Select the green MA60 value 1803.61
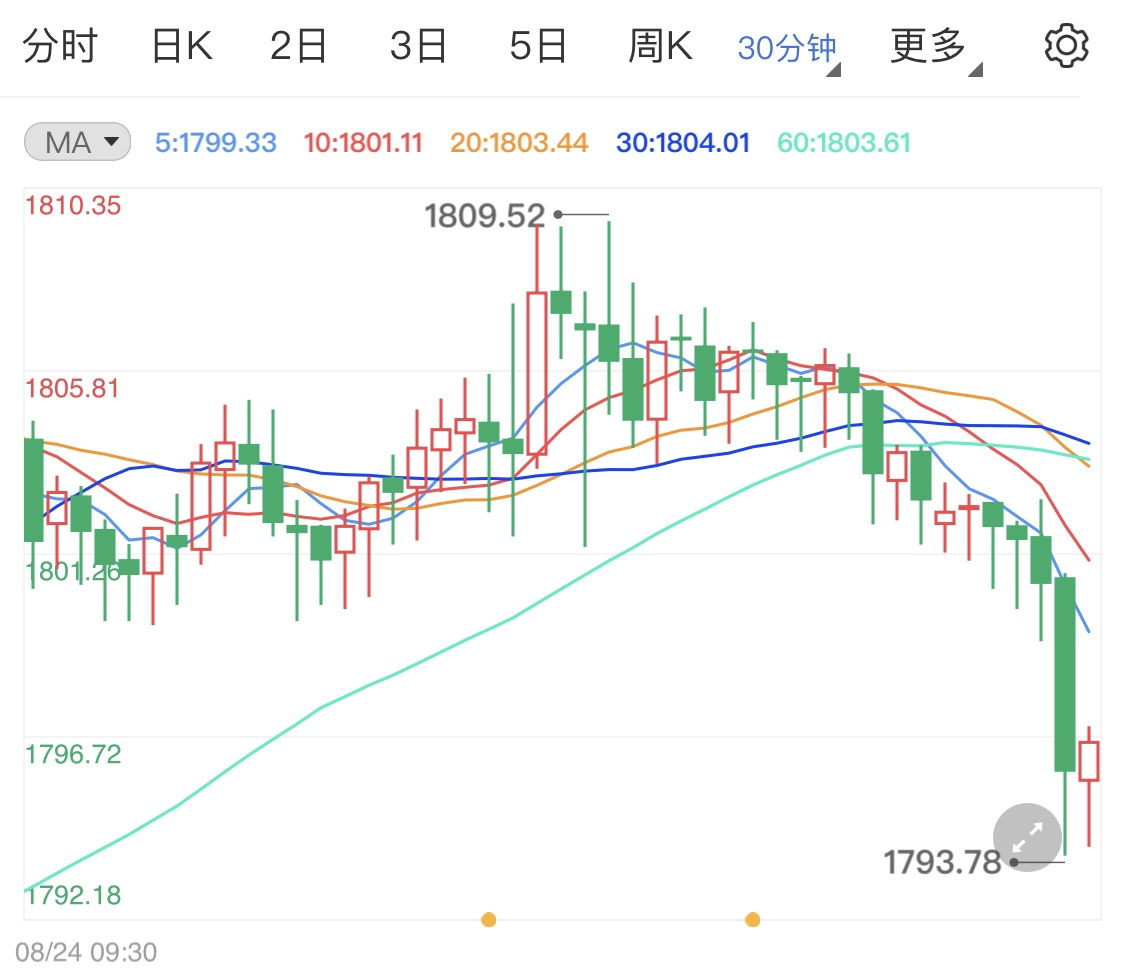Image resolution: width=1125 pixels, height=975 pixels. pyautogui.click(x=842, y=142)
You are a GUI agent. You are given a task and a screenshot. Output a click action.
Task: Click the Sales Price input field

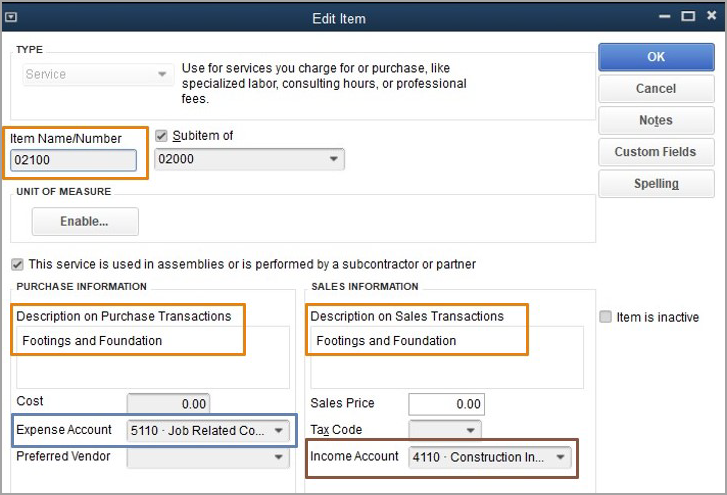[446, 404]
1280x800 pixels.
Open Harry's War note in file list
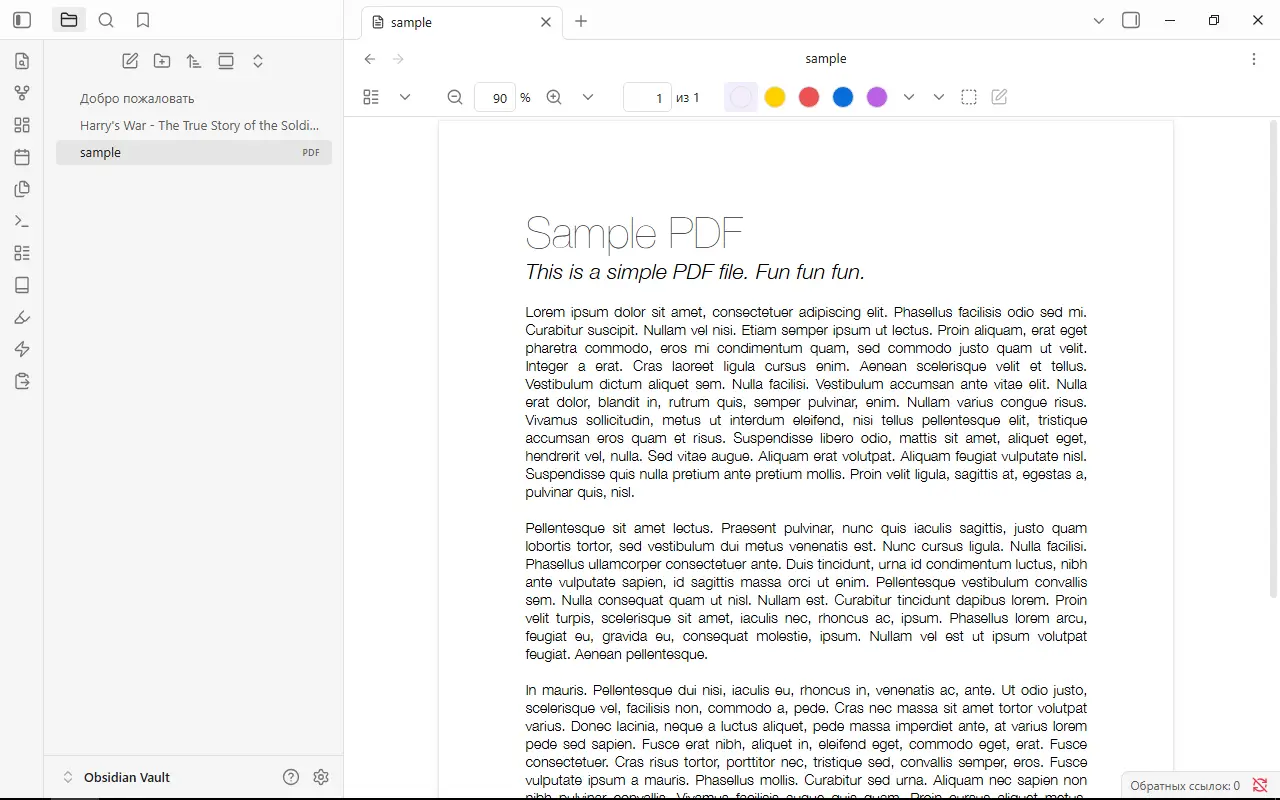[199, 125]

*YOUR GOAL*: An exact copy of the listing above is to be set down, with no pictures in it.

*SOLUTION TO THE PROBLEM*:
Select the green MA60 value 1803.61
Image resolution: width=1125 pixels, height=975 pixels. pyautogui.click(x=842, y=142)
You are a GUI agent. You are given a task and a screenshot. Output a click action.
Task: Click the Sales Price input field

[446, 404]
1280x800 pixels.
Open Harry's War note in file list
[199, 125]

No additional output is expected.